Set each record down exactly, excluding all images.

Recorded data:
================

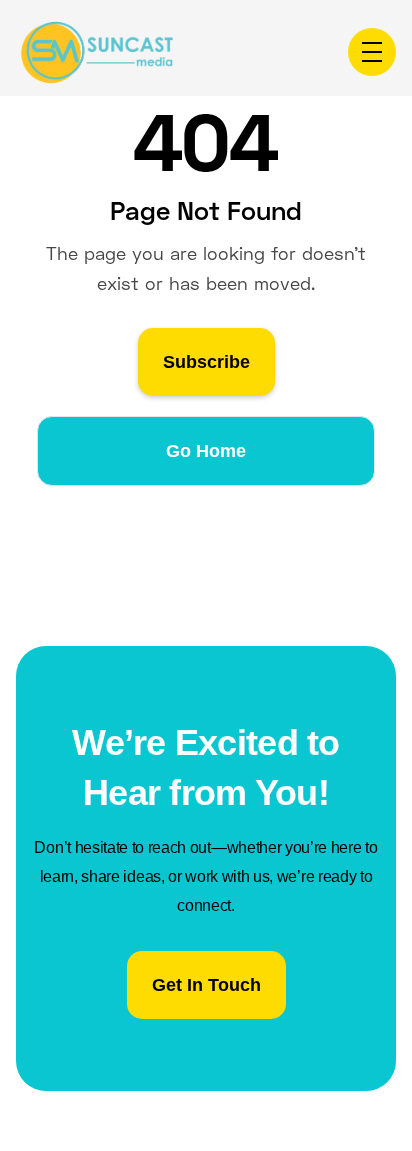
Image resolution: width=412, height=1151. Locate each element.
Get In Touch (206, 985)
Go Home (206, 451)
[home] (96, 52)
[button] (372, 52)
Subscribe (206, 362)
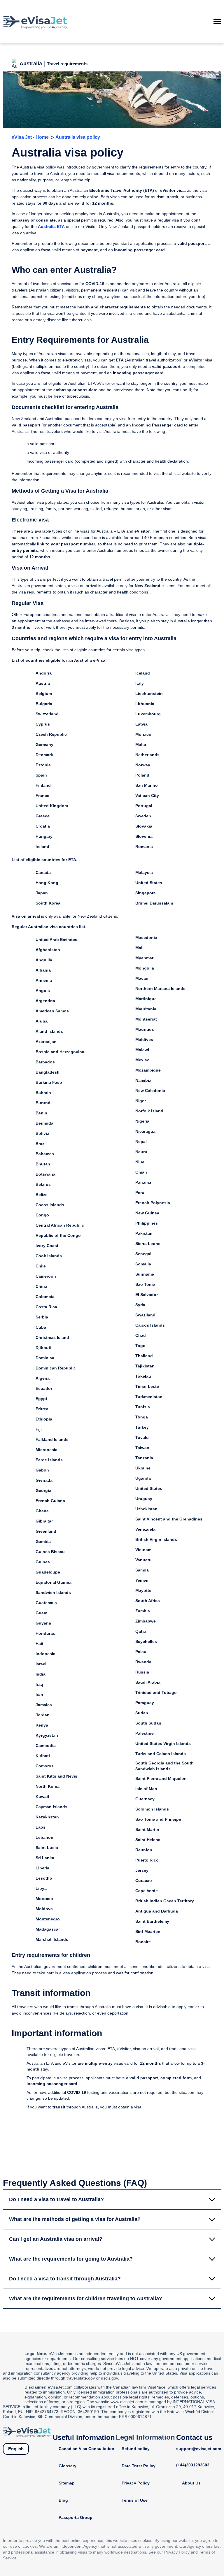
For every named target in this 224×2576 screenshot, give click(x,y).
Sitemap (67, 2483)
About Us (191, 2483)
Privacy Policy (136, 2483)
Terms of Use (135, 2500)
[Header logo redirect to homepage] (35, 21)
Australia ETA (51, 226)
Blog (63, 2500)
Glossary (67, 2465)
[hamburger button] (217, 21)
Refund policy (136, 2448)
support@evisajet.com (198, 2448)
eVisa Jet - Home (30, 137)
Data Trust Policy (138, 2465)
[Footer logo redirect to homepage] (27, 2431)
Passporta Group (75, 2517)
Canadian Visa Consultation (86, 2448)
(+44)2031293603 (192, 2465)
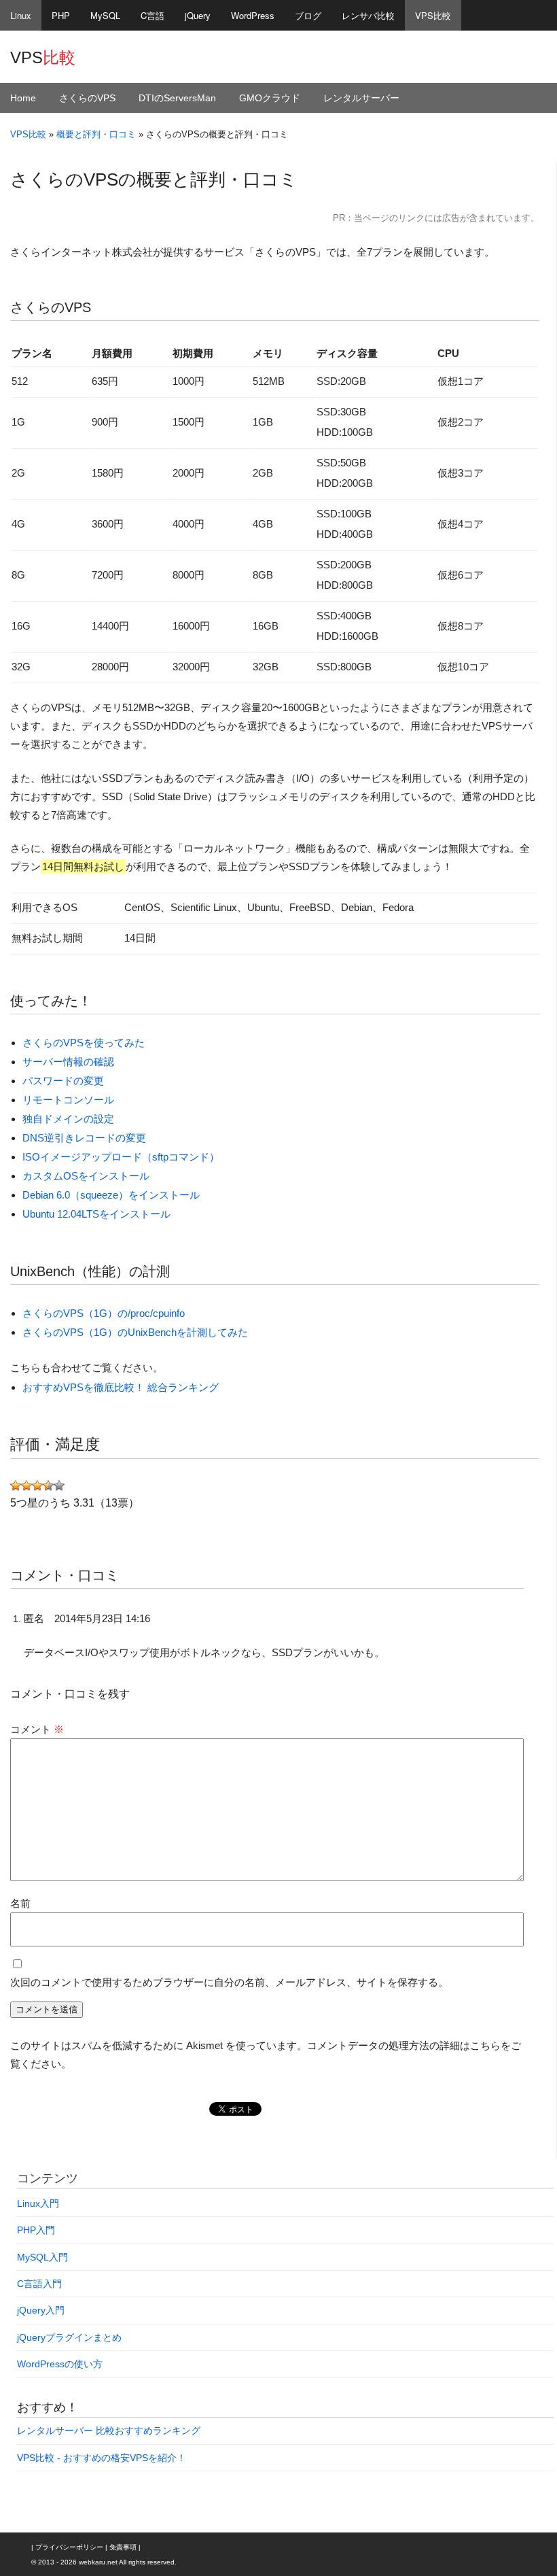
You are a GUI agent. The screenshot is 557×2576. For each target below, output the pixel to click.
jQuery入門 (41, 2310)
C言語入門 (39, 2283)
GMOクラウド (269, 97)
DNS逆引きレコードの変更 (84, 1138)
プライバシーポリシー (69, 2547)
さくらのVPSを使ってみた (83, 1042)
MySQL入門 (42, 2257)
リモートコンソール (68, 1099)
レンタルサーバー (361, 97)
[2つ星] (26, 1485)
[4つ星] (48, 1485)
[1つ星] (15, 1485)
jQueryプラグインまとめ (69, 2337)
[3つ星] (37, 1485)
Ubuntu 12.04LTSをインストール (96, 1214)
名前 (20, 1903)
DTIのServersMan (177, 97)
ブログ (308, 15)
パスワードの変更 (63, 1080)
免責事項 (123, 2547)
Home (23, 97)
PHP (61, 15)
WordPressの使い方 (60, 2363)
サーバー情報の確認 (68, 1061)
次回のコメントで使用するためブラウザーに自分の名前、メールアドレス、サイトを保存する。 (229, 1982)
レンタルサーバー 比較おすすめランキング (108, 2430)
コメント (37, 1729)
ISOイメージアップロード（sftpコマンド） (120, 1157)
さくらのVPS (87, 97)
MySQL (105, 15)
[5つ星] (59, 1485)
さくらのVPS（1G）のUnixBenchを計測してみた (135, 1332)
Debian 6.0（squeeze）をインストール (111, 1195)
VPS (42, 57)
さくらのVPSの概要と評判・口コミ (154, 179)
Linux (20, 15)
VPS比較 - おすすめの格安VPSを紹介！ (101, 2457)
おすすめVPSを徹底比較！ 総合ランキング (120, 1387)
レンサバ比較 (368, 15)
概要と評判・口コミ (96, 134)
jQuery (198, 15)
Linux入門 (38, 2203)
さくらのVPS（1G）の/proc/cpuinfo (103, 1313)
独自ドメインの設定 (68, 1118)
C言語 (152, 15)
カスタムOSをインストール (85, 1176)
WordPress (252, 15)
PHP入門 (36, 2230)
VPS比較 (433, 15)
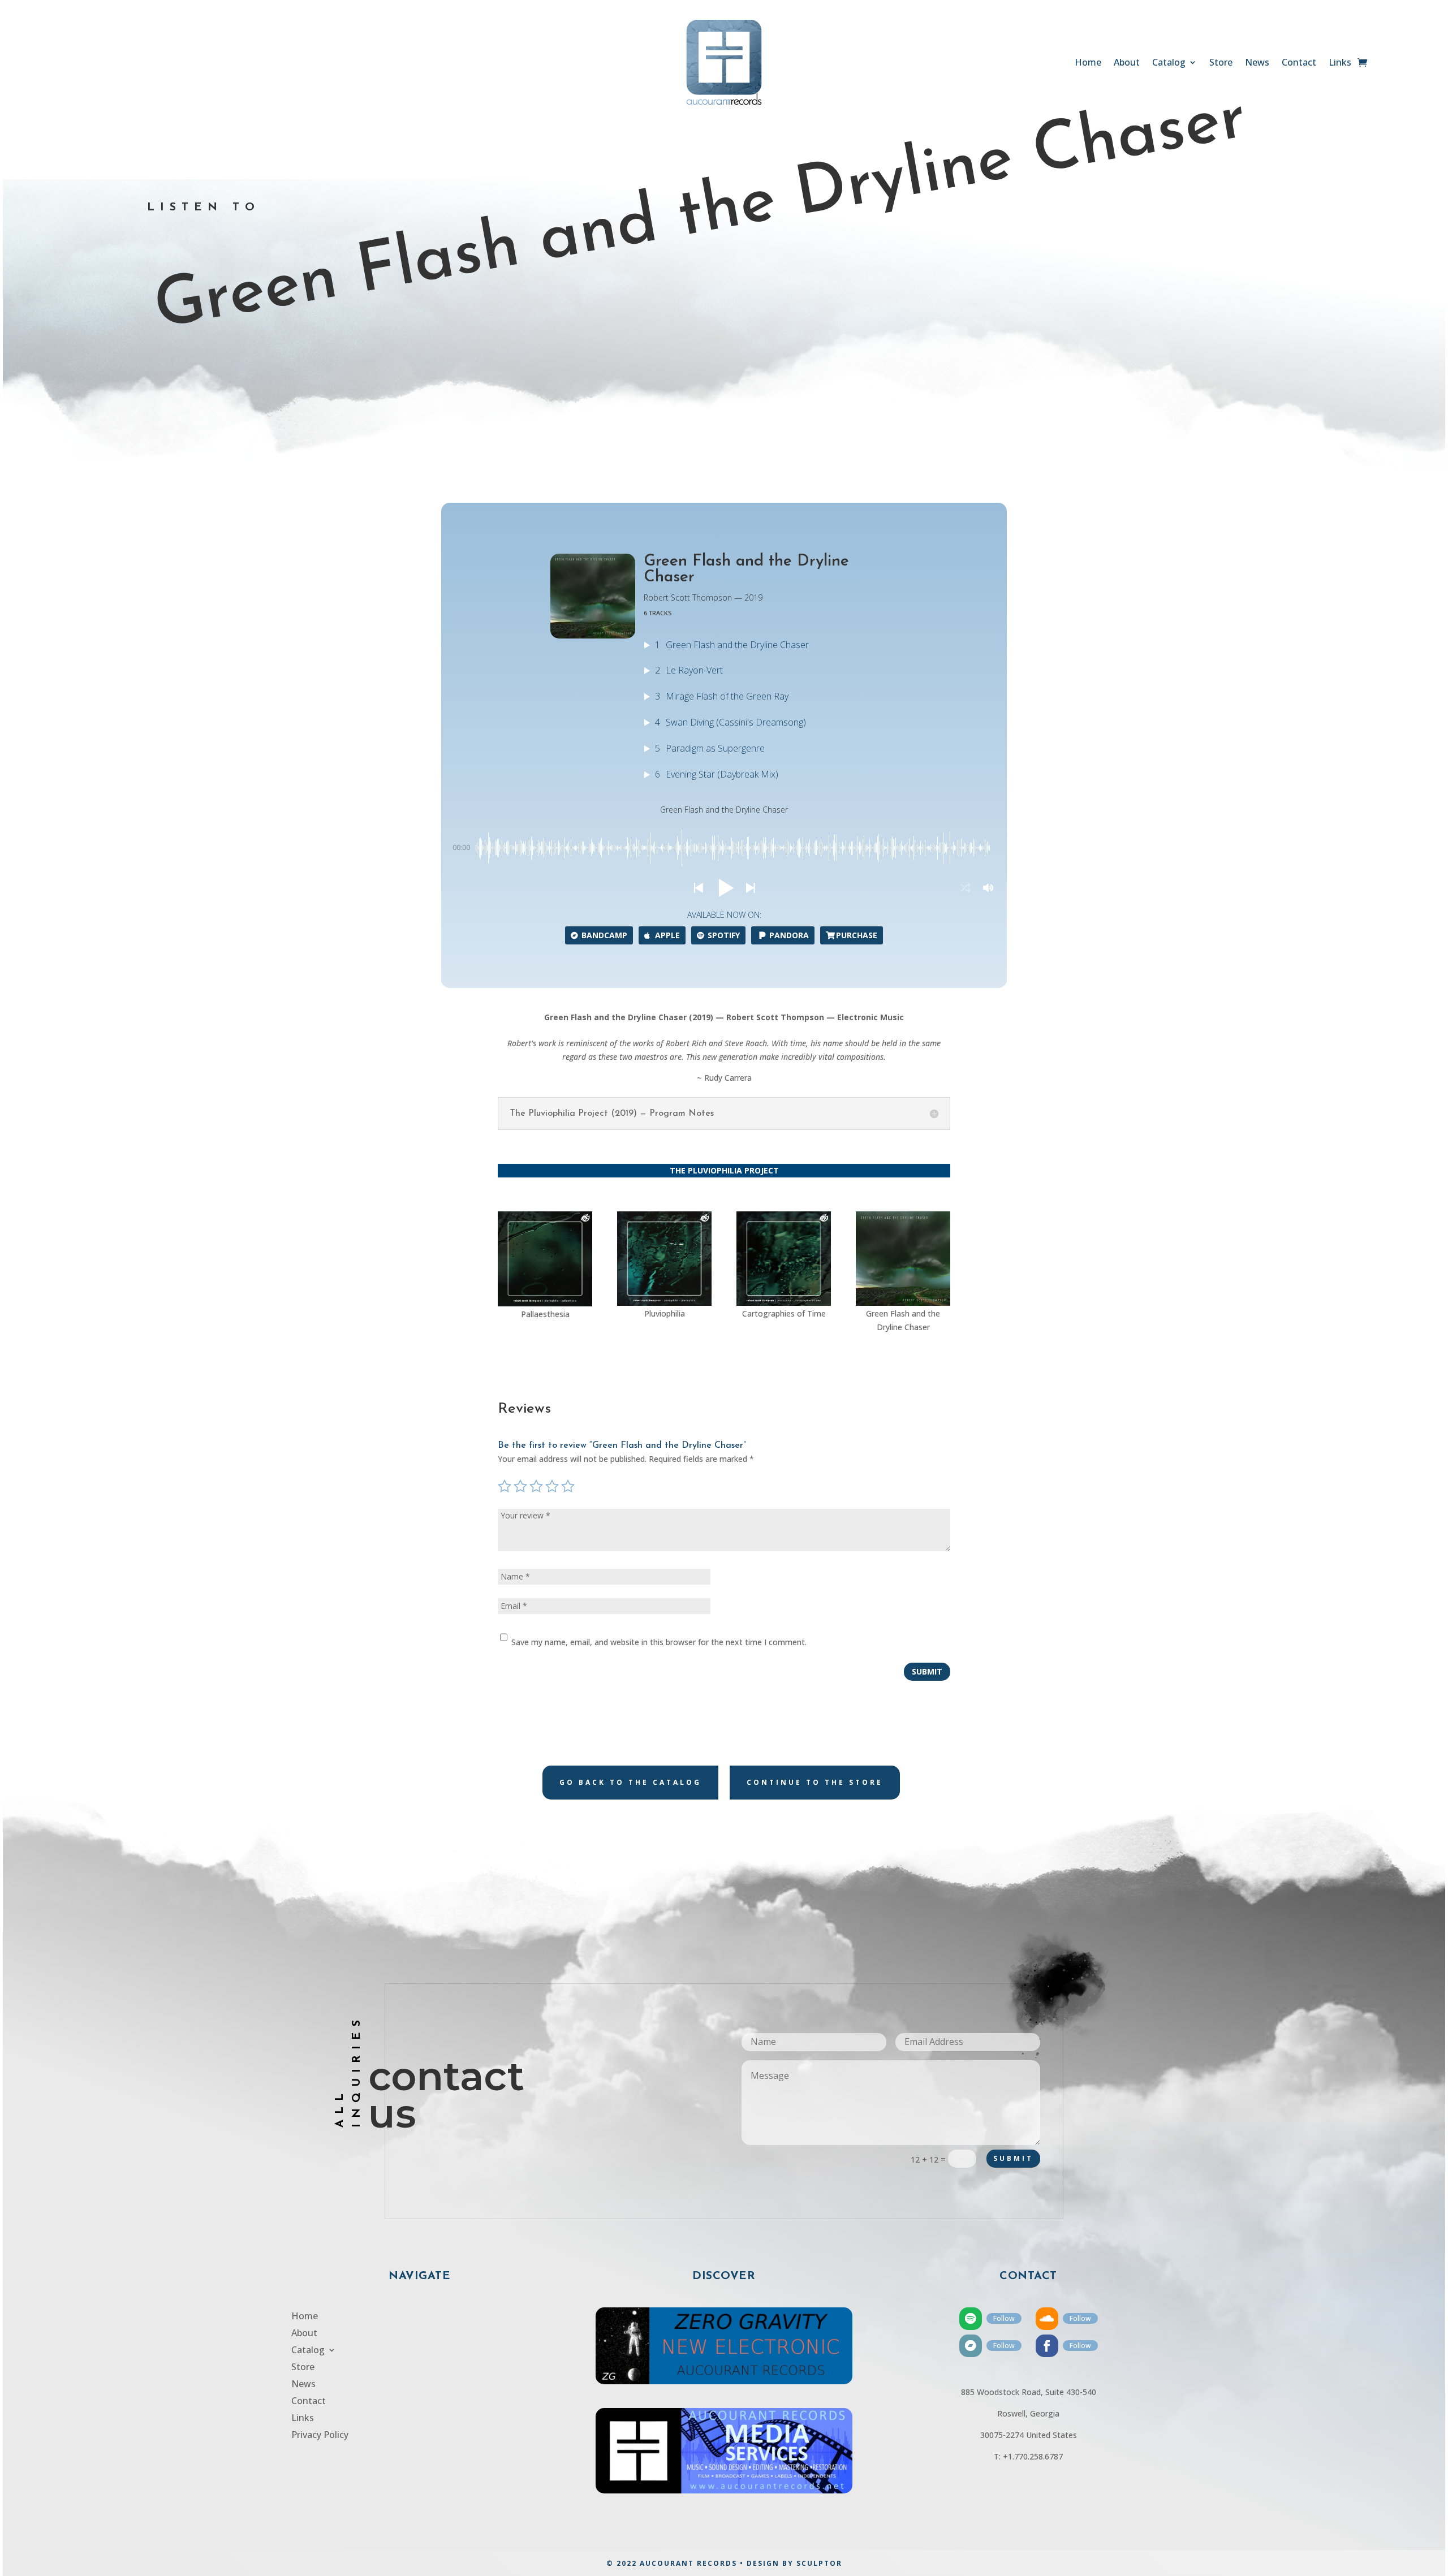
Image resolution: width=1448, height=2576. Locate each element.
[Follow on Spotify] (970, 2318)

================

Your response:
Image resolution: width=412, height=1151. Locate each element.
Get In Touch (206, 985)
Go Home (206, 451)
[home] (96, 52)
[button] (372, 52)
Subscribe (206, 362)
For every named target in this 224×2576 screenshot, give click(x,y).
Sitemap (67, 2483)
About Us (191, 2483)
Privacy Policy (136, 2483)
Terms of Use (135, 2500)
[Header logo redirect to homepage] (35, 21)
Australia ETA (51, 226)
Blog (63, 2500)
Glossary (67, 2465)
[hamburger button] (217, 21)
Refund policy (136, 2448)
support@evisajet.com (198, 2448)
eVisa Jet - Home (30, 137)
Data Trust Policy (138, 2465)
[Footer logo redirect to homepage] (27, 2431)
Passporta Group (75, 2517)
Canadian Visa Consultation (86, 2448)
(+44)2031293603 (192, 2465)
You are a GUI agent. The screenshot is 557×2576. For each target below, output the pixel to click.
jQuery入門 (41, 2310)
C言語入門 (39, 2283)
GMOクラウド (269, 97)
DNS逆引きレコードの変更 (84, 1138)
プライバシーポリシー (69, 2547)
さくらのVPSを使ってみた (83, 1042)
MySQL入門 (42, 2257)
リモートコンソール (68, 1099)
レンタルサーバー (361, 97)
[2つ星] (26, 1485)
[4つ星] (48, 1485)
[1つ星] (15, 1485)
jQueryプラグインまとめ (69, 2337)
[3つ星] (37, 1485)
Ubuntu 12.04LTSをインストール (96, 1214)
名前 (20, 1903)
DTIのServersMan (177, 97)
ブログ (308, 15)
パスワードの変更 (63, 1080)
免責事項 (123, 2547)
Home (23, 97)
PHP (61, 15)
WordPressの使い方 (60, 2363)
サーバー情報の確認 (68, 1061)
次回のコメントで使用するためブラウザーに自分の名前、メールアドレス、サイトを保存する。 (229, 1982)
レンタルサーバー 比較おすすめランキング (108, 2430)
コメント (37, 1729)
ISOイメージアップロード（sftpコマンド） (120, 1157)
さくらのVPS (87, 97)
MySQL (105, 15)
[5つ星] (59, 1485)
さくらのVPS（1G）のUnixBenchを計測してみた (135, 1332)
Debian 6.0（squeeze）をインストール (111, 1195)
VPS (42, 57)
さくらのVPSの概要と評判・口コミ (154, 179)
Linux (20, 15)
VPS比較 - おすすめの格安VPSを紹介！ (101, 2457)
おすすめVPSを徹底比較！ 総合ランキング (120, 1387)
レンサバ比較 (368, 15)
概要と評判・口コミ (96, 134)
jQuery (198, 15)
Linux入門 (38, 2203)
さくらのVPS（1G）の/proc/cpuinfo (103, 1313)
独自ドメインの設定 (68, 1118)
C言語 (152, 15)
カスタムOSをインストール (85, 1176)
WordPress (252, 15)
PHP入門 (36, 2230)
VPS比較 (433, 15)
Image resolution: width=1448, height=2576. Locate each element.
[Follow on Spotify] (970, 2318)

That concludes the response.